Stored data:
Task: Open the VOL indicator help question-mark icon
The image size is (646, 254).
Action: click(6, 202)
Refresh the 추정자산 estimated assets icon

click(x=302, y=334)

WORK ORDER:
Each line of the records should be transcribed without change.

RESULT:
Task: Open the VOL indicator help question-mark icon
The image size is (646, 254).
Action: click(6, 202)
Refresh the 추정자산 estimated assets icon

click(x=302, y=334)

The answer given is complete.